[Start of Attachment]
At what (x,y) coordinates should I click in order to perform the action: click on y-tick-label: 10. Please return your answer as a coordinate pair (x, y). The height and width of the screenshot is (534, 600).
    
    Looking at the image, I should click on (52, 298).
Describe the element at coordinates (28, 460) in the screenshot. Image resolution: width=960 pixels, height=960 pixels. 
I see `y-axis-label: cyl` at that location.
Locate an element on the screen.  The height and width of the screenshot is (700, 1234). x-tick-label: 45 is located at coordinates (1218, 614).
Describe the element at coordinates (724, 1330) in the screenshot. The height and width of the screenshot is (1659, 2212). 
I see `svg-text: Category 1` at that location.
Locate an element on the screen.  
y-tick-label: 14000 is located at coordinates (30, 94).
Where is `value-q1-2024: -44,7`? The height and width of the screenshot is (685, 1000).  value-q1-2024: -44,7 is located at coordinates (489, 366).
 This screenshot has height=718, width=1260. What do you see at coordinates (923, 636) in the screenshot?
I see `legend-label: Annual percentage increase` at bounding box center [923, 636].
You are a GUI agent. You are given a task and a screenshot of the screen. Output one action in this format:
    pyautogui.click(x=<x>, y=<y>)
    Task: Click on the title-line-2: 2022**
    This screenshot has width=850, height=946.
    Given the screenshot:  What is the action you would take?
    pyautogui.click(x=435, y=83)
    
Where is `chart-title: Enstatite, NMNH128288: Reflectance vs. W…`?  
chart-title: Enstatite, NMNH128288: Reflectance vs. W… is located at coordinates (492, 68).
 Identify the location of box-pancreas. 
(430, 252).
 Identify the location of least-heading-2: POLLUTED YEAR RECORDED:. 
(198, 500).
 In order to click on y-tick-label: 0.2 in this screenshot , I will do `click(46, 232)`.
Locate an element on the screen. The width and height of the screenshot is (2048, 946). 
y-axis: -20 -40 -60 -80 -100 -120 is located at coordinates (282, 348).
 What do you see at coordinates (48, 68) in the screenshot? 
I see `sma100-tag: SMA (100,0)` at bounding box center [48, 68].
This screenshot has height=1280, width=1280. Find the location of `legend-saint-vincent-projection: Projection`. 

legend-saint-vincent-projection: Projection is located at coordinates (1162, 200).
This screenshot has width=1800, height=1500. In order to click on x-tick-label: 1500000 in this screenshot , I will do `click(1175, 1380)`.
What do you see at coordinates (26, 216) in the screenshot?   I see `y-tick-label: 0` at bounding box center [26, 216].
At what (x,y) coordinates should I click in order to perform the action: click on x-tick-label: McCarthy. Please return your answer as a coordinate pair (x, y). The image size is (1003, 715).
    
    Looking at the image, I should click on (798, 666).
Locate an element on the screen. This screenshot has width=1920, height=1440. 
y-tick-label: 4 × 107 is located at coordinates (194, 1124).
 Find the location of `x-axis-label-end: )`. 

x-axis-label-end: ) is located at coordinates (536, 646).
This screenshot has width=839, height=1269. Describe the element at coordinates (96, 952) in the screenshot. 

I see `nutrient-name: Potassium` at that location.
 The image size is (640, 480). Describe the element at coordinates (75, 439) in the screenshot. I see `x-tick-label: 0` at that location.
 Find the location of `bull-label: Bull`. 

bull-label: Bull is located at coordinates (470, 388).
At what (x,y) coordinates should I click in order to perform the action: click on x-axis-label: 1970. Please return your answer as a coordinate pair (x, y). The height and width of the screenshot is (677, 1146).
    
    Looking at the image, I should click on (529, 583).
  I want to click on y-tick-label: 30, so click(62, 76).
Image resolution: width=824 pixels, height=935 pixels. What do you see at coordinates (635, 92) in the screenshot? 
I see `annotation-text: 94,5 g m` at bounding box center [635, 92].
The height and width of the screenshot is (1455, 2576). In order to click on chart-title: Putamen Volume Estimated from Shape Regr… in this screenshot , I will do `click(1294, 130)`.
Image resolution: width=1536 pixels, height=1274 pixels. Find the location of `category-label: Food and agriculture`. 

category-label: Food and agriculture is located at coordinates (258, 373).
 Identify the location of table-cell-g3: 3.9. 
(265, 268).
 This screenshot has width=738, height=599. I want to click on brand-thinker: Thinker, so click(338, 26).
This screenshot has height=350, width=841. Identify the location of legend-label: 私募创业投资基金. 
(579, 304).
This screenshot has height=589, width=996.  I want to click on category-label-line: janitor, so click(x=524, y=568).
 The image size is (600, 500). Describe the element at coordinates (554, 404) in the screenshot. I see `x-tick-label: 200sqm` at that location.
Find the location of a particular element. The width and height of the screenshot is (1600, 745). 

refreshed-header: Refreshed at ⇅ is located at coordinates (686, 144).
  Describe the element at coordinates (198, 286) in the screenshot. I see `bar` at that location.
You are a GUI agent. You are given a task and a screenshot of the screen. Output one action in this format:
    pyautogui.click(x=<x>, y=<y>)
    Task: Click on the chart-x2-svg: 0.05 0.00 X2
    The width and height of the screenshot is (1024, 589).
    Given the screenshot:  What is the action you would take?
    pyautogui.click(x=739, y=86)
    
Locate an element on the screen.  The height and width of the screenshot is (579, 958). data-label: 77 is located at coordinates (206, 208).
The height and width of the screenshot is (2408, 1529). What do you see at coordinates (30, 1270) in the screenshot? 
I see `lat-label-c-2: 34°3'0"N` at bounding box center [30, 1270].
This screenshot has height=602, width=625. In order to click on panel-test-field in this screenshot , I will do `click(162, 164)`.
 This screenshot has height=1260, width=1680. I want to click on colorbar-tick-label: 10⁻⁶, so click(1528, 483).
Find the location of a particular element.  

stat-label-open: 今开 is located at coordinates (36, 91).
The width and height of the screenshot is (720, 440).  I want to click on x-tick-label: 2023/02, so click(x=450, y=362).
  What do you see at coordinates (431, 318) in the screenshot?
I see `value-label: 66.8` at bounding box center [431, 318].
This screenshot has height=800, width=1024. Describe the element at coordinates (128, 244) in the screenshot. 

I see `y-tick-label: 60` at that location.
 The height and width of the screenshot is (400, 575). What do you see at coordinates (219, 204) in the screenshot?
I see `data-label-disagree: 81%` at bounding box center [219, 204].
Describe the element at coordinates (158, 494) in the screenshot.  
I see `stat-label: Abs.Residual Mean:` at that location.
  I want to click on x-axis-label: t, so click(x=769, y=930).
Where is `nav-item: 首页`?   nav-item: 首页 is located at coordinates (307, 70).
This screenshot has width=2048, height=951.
[End of Attachment]
* WHAT YOU WILL DO: Which lines of the records above contain the string "pixels"? Collect each of them in full, counting uppercase and lowercase as different.

* OUTPUT OF THE EXERCISE:
Describe the element at coordinates (28, 460) in the screenshot. Image resolution: width=960 pixels, height=960 pixels. 
Image resolution: width=824 pixels, height=935 pixels. What do you see at coordinates (635, 92) in the screenshot? 
Image resolution: width=1536 pixels, height=1274 pixels. Find the location of `category-label: Food and agriculture`. 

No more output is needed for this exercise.